- **WHAT NEEDS TO BE DONE**
Answer these questions about the post below on variations in New Testament manuscripts:
(a) Who wrote the post, and on what date was it sent?
(b) According to Walt Jr., what percentage of the variations were differences like the reordering of "in the name of Jesus Christ our Lord"?
(c) How many serious variations in texts in 1707 does Helen calculate?

- **SELECTED TEXT**
^^^^^^^^
Re: "Variations" in NT Mss.

Helen Willis (hhiwater@mail.bright.net)
Sat, 12 Apr 1997 22:32:51 -0700

Walt Jr. wrote:

Actually you are misrepresenting these variations. About 95% of those
variations were differences such as:

"in the name of Jesus Christ our Lord"

vs.

"in the name of our Lord Christ Jesus"

These two statements are variations, however, the essential meaning is
preserved. Your post grossly misrepresents the actual variations of the N.T.
How abou

Helen:
This is a week old post. I was hoping someone else would catch it, because
you e-mail gives my e-mail fits. Walt are you saying that 5% of the
variations were serious variations? If so:

0.05 X 30,000 = 1,500 serious variations in texts in 1707
100 X 1,500 =150,000 serious variations in texts by 1997

Please varify that these are the figures you accept.
^^^^^^^^
- **DATA BLOCK**
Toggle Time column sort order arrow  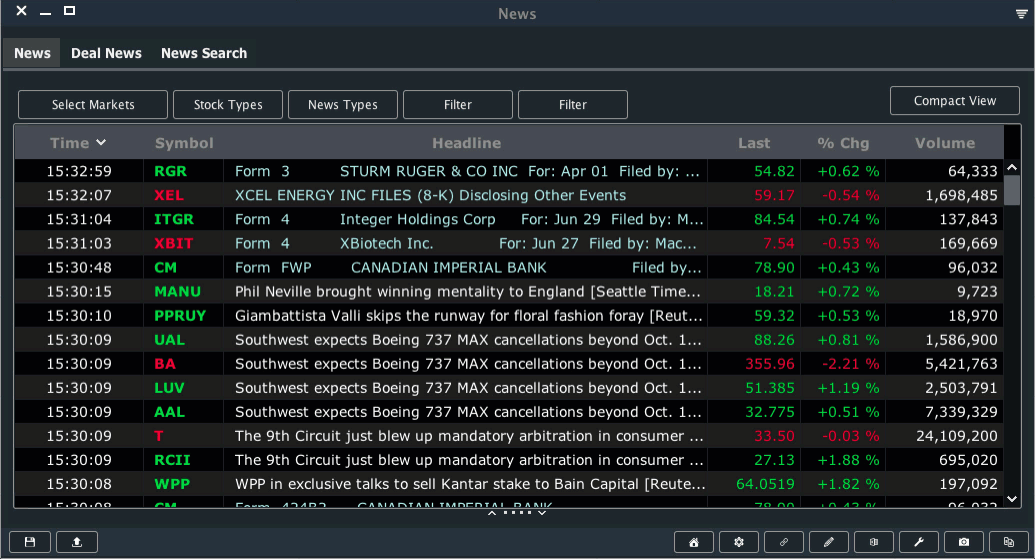point(101,143)
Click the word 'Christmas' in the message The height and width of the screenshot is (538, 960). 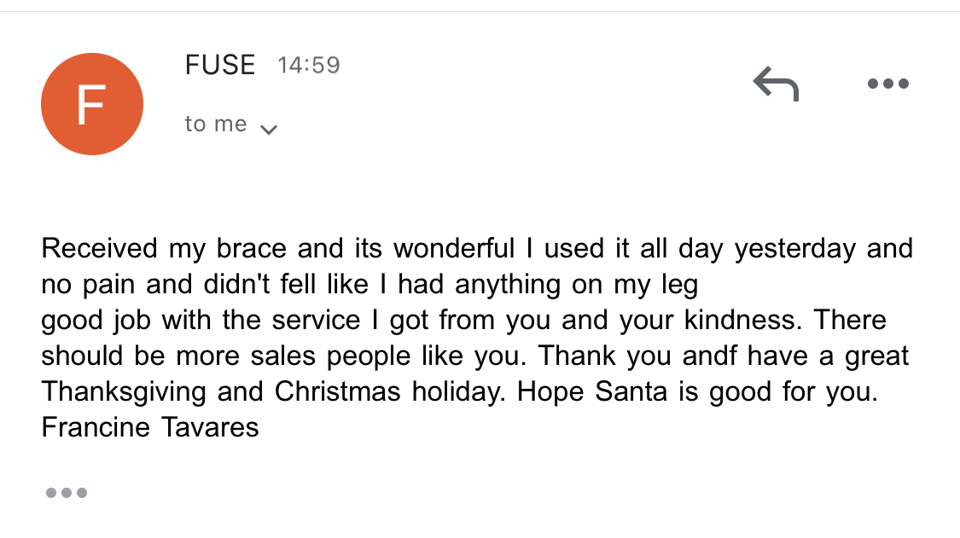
^^^^^^^^
- **THE SOLUTION**
(a) Helen Willis, on Saturday, April 12, 1997.
(b) About 95%.
(c) 1,500.